Part of the reason I love being in product is how success is directly tied to identifying and solving the right problems. Of course this requires sifting through data, but numbers are useless if you can’t contextualize them. And that requires empathy — for customers, for people that work with you, and our eco-system. My colleague John is great at this, and my first port of call to confirm if this course was a meaningful investment to get better at my craft. Thanks for your nod, John.

The Insights for Innovation course from Ideo is spaced over 5 weeks. Primarily online learning, it has continuous collaboration with other learners, and weekly mentor calls. Don’t expect tons of theory as its designed to be application-first. Isn’t learning by doing is the best? Here’s what I learned:

#1 Don’t let your design marginalise minorities.

An idealistic statement that’s weightier now then ever. As builders, we fail to realise that equity can be built into good design. If we did, it wouldn’t take a revolution for product packaging to drop racial references. Pause for a bit and imagine thinking about eating habits when designing a product for a healthy lifestyle. Who did you think of?

Did you those consider humans that work in hazardous work environments like mining, or those that don’t have enough access to daily nutrition? To contextualise the latter, the addressable market for that problem is close to a billion people.

#2 Study extremes even if you only build for core users.

PMs shouldn’t come across like this when advocating for their extremes users.

Customer advocacy is expected of product people. But too often personas limit our thinking with an averaged description of our majority users. Extremes are humans whose needs and environment varies drastically from the typical user or use case. Addressing edge case scenarios expands the range of your solution – not the job to be done. Extremes amplify every other user’s needs, stretching our thinking to come up with breakthrough ideas that expand the range your product serves.

In hindsight, this is how we innovated procure-to-pay at Zycus in 2010. We bet that insights from early (SMB) adopters would help us build for the majority and cross the chasm where most products fall through. PS: If you haven’t read Crossing the Chasm by Geoffrey Moore, please do. One exercise in the course prompted thinking about extreme experiences one could have in a vehicle. What comes to mind? Some extreme ideas at the end ⬇️.

#3 Get into your users’ shoes, until it hurts.

Dogfooding, tech’s shorthand for eating your own dog food, isn’t enough. Real empathy takes way more immersion to appreciate perspectives. You’re not make intellectual observations, but sensing emotions and feelings. These result in the best insights; ones that motivate us to design for people’s inner states.

Through the course, I was applying what I learnt to getting children to read more. In that case, true empathy would imply experiencing things like..

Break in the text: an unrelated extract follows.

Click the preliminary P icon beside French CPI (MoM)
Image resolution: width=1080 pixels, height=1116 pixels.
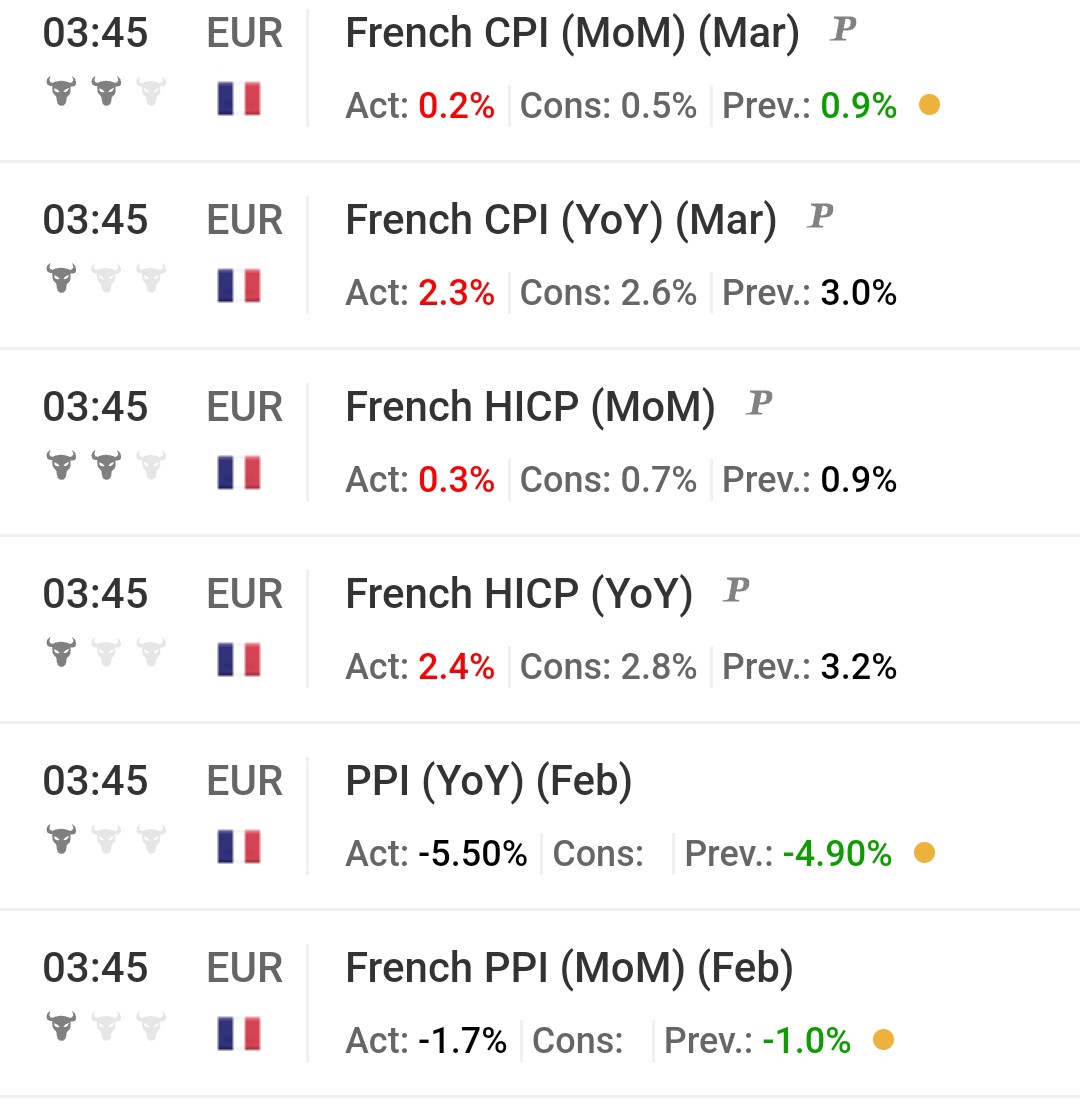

  • Spending a day following children through their schedule to understand the challenges and emotions the go through all day. What activities energise them, and how much motivation they have left at the end of the day? what does it take to get them start reading? What else might they do in that time?
  • Lie tried in bed, and have someone read a book to me. Understand emotions. Do I comprehend? is it too fast/slow? what about new words?
  • Try reading to my child after a hectic day? How does engagement affect the child’s interest?
  • What techniques teachers and schools apply to help children read?

In summary, I’d say the course only sharpened my human lens to identifying insights and generating impact through design. To help understand perspectives, I’m sharing a challenge I took on as part of the course.

Think about extreme experiences one could have in a vehicle.

  • A new driver getting advice from an expert (or pressured by friends).
  • Driver (and/or passengers) feeling anxious, depressed, excited, inattentive.
  • Driver who is drunk or abusive.
  • Someone new to regulations or routes.
  • Drivers paid per trip.
  • Strangers in a car pool.
  • Driving a car where the speedometer reported in a different unit.
  • Driving whilst engaging in another activity: texting, debating, eating, drinking, watching over kids, engaging in sexual activity.